Aer Lingus said last month that it may look at increasing capacity at Manchester Airport because of passenger constraints in Dublin. Mr Varadkar said that illustrated the fact that it was a mistake to think that other Irish airports would benefit from limiting Dublin Airport’s growth.


“In an ideal world, what you would do is you would say, let’s cap at 32 billion in Dublin and use the capacity that exists in Cork and Shannon, for example, and Knock. In the real world, where airlines decide where they want to fly, the risk is we lose routes,” he said.

“I know the reality of it from my time as transport minister that airlines will fly where they want to. And it’s not the case that you can tell somebody who might be thinking of starting a direct flight from Ireland to India or Ireland to Brazil to go to a different airport instead. They won’t, they’ll go to a different country instead. So there’s a real risk that if we cap flights at Dublin Airport at 32 million, we’ll lose routes or we won’t get new routes that we would otherwise have got.”

DAA is to lodge a planning application within weeks seeking to increase the passenger cap at Dublin Airport, its chief executive has said.

Kenny Jacobs told Newstalks’s Anton Savage Show that the restricted capacity was likely in the short-term as the airport is allowed a maximum of 32 million passengers annually, “which we will be close to this year”.

The State company reported more than 25 million passengers at Dublin in the first nine months of this year, with the numbers travelling returning to levels not seen since before the coronavirus shutdown. This has raised the prospect of the cap being breached by year end.

“We are looking to potentially a couple of years where we will have restricted capacity growth,” Mr Jacobs said, adding that this was not new news and he would share frustrations expressed about the issue by Aer Lingus chief executive Lynne Embleton.

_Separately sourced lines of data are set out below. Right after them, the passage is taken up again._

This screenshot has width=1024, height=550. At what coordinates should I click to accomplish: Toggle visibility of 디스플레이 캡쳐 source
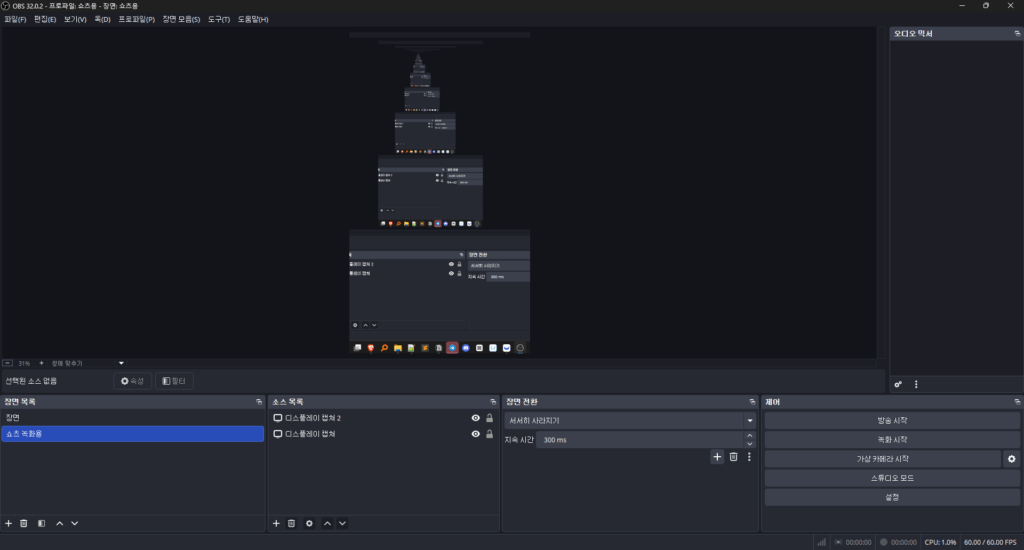(476, 434)

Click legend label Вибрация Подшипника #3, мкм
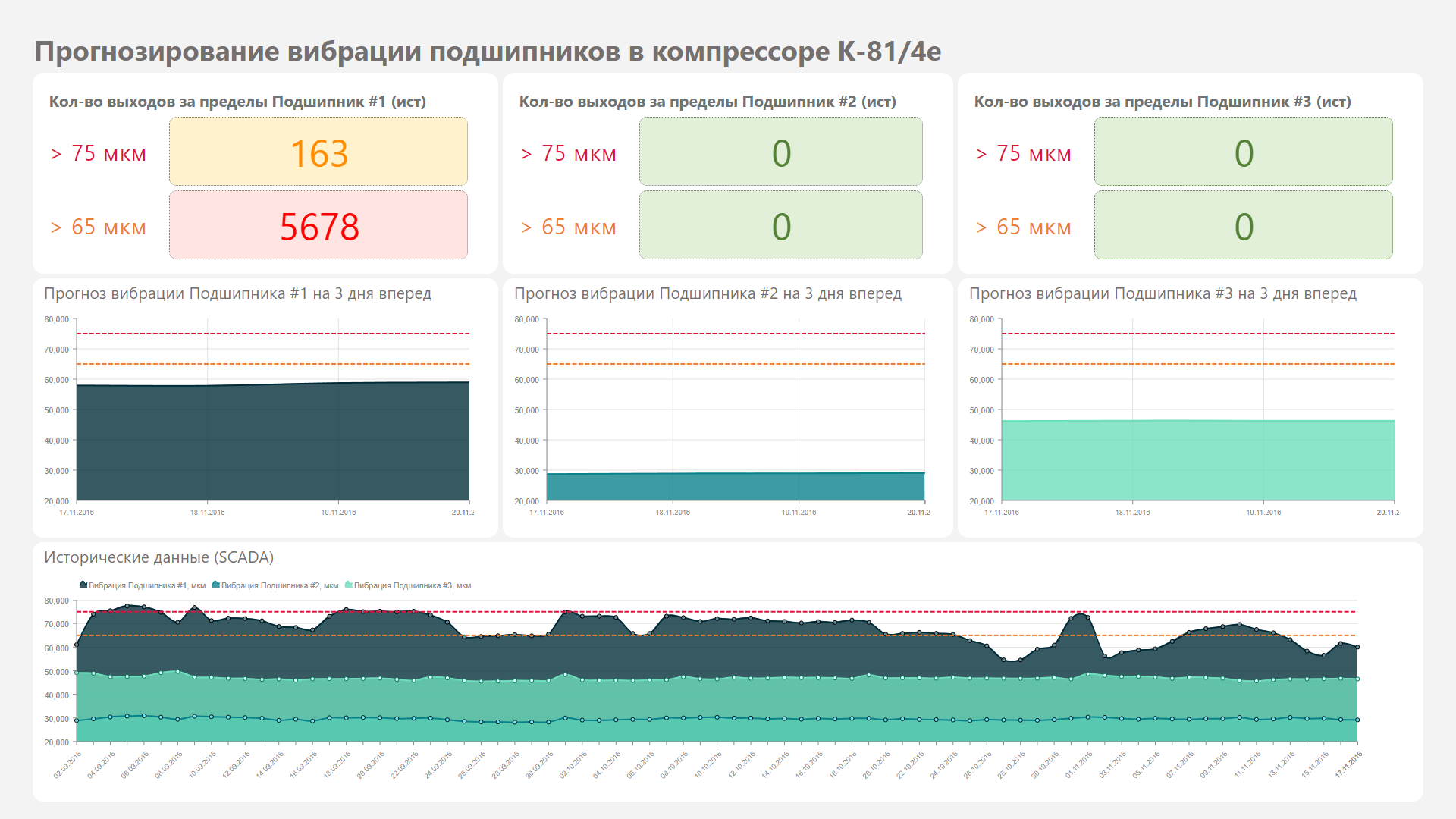[x=413, y=585]
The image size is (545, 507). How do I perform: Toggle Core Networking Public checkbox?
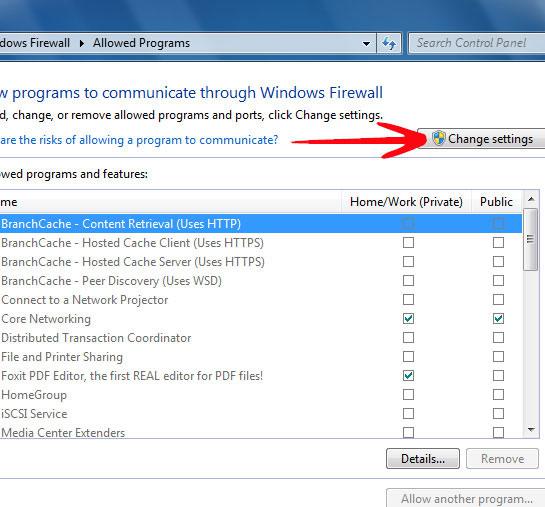coord(498,319)
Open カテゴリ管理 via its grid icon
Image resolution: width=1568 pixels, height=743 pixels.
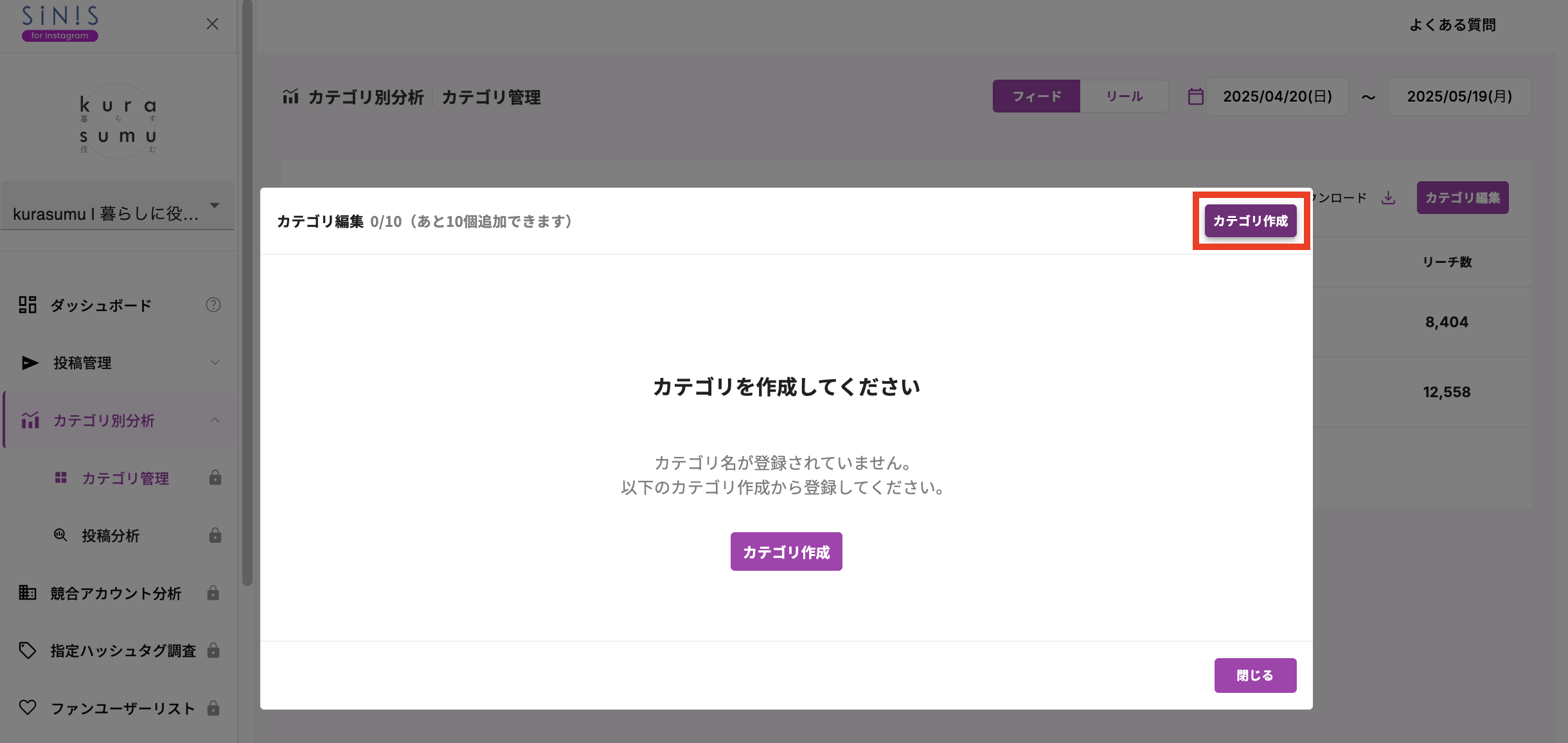[x=61, y=478]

The restriction dates back to 2008, when planners approved the airport’s second terminal, and is based on surface access or the number of vehicles allowed to come in and out of Dublin Airport.

“It’s a planning restriction ... we’ve been trying to change it since 2008, but a few things have got in the way. It was delayed with the 2008 financial crisis, then you had the Covid pandemic,” he said.

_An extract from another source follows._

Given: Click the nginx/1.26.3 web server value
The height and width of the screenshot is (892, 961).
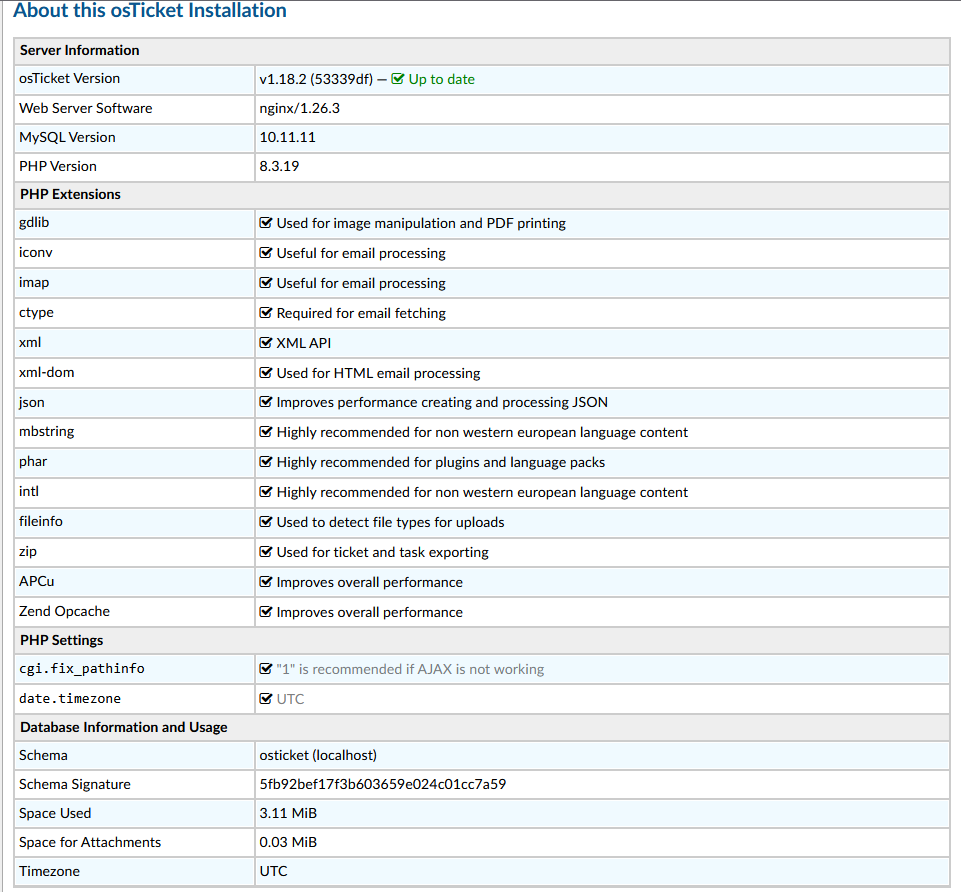Looking at the screenshot, I should [305, 108].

“We are getting a new planning application into Fingal County Council in a number of weeks. Once that gets approved that will allow us to grow beyond 40 million in the coming decade and beyond.”

Mr Jacobs said Dublin Airport, in order to keep pace with population changes, would need to be able to have 36 million or 37 million passengers a year by 2030.

“I think we will have two years where it will be difficult for everybody who wants to come to Dublin Airport – I’m talking about airlines – being able to do it,” he said. “If I’d a magic wand I would say if we got planning permission on the 1st of January everything would be great. I think it’s likely to take two years.”

He added: “The risk to Ireland with this is the airlines just won’t say, ‘okay that suits us, we’ll wait’, they will take capacity elsewhere. Elsewhere won’t be to other Irish airports in reality, it’ll be places like Manchester and Edinburgh. That means will be losing jobs.”

Ms Embleton last week described as “completely unacceptable” that Dublin Airport was asking the company to consider reducing the number of “ad hoc” flights it operates into and out of the airport next year so it can comply with its passenger cap.